Höger ging näher auf das atopische Ekzem ein, das sich im ersten Lebensjahr typischerweise im Gesicht und an den Außenseiten der Extremitäten, nicht aber im Windelbereich bemerkbar macht. Der Spontanverlauf sei günstig: Bei 70 bis 80 Prozent der Kinder verschwindet das Ekzem bis zum 4. Lebensjahr. Prognostisch ungünstig sind ein hoher Schweregrad und eine familiäre Belastung von beiden Elternteilen. Erweist sich ein Ekzem als therapieresistent, liege die Ursache meist in der Non-Compliance der Eltern, monierte Höger. Nur ein Drittel befolge konsequent die Therapieanweisungen des Arztes. Zur weitverbreiteten Cortison-Angst komme häufig noch eine Tacrolimus- und Pimecrolimus-Angst, die bei topischer Anwendung aber unbegründet sei.

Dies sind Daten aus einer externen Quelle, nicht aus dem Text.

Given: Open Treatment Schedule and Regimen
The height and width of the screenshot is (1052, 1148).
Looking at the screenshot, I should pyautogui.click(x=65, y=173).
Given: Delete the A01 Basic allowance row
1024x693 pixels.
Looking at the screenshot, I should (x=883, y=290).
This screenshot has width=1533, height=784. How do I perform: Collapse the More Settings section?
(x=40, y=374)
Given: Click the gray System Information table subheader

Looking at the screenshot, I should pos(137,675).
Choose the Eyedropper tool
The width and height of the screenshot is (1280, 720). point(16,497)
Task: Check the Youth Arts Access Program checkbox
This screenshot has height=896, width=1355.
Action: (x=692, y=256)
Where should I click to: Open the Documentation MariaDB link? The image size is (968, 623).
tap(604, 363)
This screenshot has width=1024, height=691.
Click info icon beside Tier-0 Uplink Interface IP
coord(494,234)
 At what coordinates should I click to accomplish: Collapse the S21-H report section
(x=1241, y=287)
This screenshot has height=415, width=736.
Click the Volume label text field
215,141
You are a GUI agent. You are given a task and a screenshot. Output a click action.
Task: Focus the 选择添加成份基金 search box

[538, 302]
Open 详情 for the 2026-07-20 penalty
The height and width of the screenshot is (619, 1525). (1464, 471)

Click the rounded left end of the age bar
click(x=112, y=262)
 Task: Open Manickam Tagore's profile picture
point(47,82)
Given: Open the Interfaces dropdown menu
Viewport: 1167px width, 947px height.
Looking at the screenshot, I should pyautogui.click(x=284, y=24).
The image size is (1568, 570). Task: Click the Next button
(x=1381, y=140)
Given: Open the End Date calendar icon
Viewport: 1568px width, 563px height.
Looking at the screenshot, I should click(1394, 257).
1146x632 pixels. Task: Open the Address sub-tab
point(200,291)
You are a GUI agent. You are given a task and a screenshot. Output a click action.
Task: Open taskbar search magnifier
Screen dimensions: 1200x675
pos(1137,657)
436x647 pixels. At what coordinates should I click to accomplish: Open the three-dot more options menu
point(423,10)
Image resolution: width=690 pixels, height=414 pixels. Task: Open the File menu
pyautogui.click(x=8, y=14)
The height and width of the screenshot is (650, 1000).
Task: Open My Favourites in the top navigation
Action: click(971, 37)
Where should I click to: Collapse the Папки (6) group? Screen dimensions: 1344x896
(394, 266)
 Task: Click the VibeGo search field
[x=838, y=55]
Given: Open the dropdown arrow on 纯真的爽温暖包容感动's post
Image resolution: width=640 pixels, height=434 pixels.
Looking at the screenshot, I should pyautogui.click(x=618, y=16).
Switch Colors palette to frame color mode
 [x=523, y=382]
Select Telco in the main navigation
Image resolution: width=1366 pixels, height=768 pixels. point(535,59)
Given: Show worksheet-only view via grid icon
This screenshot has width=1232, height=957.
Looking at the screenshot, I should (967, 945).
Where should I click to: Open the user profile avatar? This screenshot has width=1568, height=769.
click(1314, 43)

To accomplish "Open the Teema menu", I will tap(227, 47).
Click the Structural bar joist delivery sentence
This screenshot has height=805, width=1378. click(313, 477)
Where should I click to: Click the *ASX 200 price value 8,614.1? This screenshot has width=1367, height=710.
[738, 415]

Bei schweren Ekzemen plädierte der Referent für viel Feuchtigkeit (zwei- bis dreimal täglich ein Ölbad) und fett-feuchte Verbände bei exazerbiertem Ekzem. Fettsalben haben auf akuten Hauterkrankungen nichts verloren, dagegen sei hydrophile Salbe angebracht. Bei Infektionen seien Schwarztee-Umschläge hilfreich, mitunter aber auch Antibiotika nötig, zum Beispiel Cephalosporine der ersten Generation. Bei den Glucocorticoiden müsse man sorgfältig auswählen; geeignet seien zum Beispiel Prednicarbat, Methylprednisolon und Mometason. Einen deutlichen Rückgang der Schubfrequenz erreiche man mit der Steroid-Intervalltherapie, die keine Hautatrophie auslöst. Als letzte Option werden Substanzen wie Ciclosporin A oder Mycophenolat-Mofetil eingesetzt.